The job is to output each record exactly as it stands, pictures excluded.

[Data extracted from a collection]
####################

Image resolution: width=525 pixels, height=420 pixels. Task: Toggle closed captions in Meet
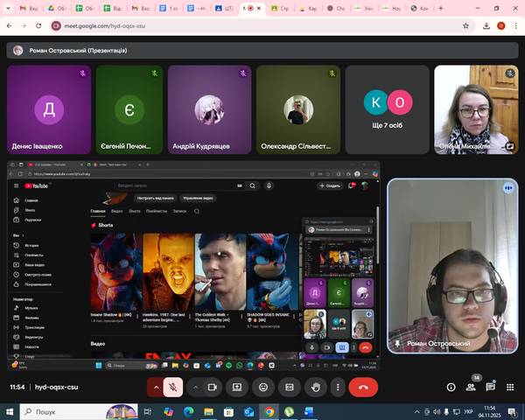pyautogui.click(x=290, y=387)
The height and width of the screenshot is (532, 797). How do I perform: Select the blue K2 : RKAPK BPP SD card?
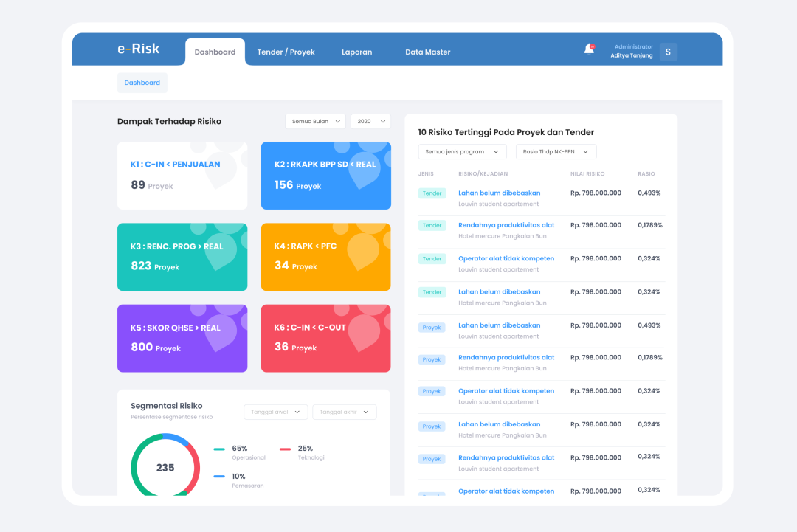325,176
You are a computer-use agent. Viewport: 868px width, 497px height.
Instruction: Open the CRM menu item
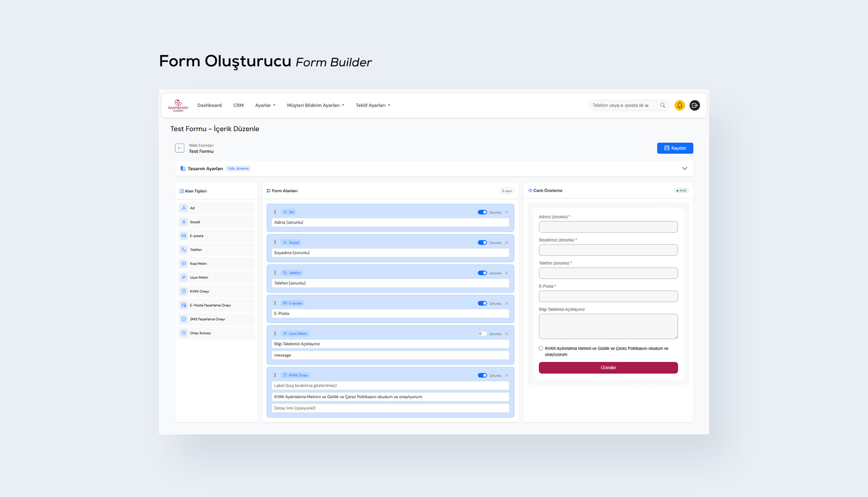(238, 105)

####################

--- Task response ---
Image resolution: width=525 pixels, height=420 pixels. Task: Toggle closed captions in Meet
pyautogui.click(x=290, y=387)
The height and width of the screenshot is (532, 797). How do I perform: Select the blue K2 : RKAPK BPP SD card?
325,176
You are a computer-use agent. Viewport: 868px width, 497px height.
Instruction: Open the CRM menu item
(238, 105)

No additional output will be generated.